When consuming for the first time, low doses should be used, as the risk of respiratory arrest is increased.

Mixing with other downers (alcohol, benzodiazepines, drugs, GHB/GBL, heroin, opioids) can lead to dangerous interactions and an intensification of the effect and there is a risk of respiratory depression up to respiratory paralysis, a drop in blood pressure, a coma and in the worst case can lead to death!

The combination with methoxetamine (MXE, Metha-Keta) increases the opioid effect.

Mixing opioids with DXM is generally not recommended - there is an increased risk of central nervous system disorders as well as heart and respiratory problems. In addition, DXM lowers the individual opioid tolerance, which is why the risk of overdose increases considerably.

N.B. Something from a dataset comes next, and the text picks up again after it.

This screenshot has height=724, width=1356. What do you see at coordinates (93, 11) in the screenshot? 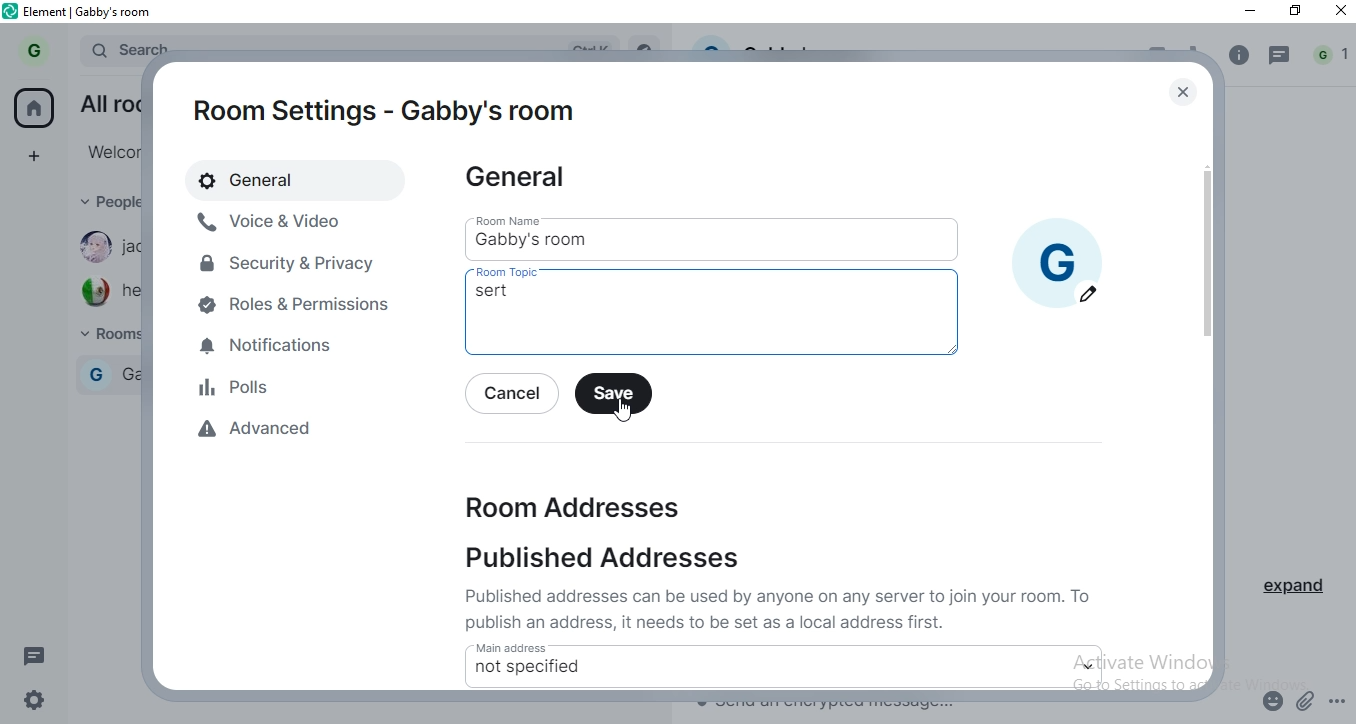
I see `element` at bounding box center [93, 11].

Mixed use of opioids with stimulants (such as cocaine, amphetamine, methamphetamine) puts extreme strain on the body and the cardiovascular system. The effects can mask each other, so that they are subjectively felt to be weaker. If the effect of the stimulants wears off before the opioids, there is a risk of delayed overdose and even respiratory depression.

Opioids are highly effective medications that should only be used for a limited time and, at best, with a doctor's supervision.

Start with a low dose and wait for the effect and tolerance before adding more.

After a period of abstinence, use a much lower dose! The usual dose before the abstinence phase can otherwise quickly have life-threatening consequences.

If you inject opioids, dose even more carefully, as the range between desired effect (rush) and dangerous overdose is even more difficult to assess. Avoid injecting opioids; the risk of overdose is particularly high. Always use new (clean and sterile) injection material! Never exchange syringes, filters, water, disinfection swabs to avoid transmission of hepatitis and HIV.

Do not rely on dosage information from colleagues who regularly use opioids. Due to habituation or dependence, their doses are significantly higher and can be fatal for new users.

Take longer breaks (at least several days) between consumption.

Refrain from citrus fruits (especially grapefruit) before or during consumption. The combination can lead to an increase in the effect of the opioid and/or respiratory depression.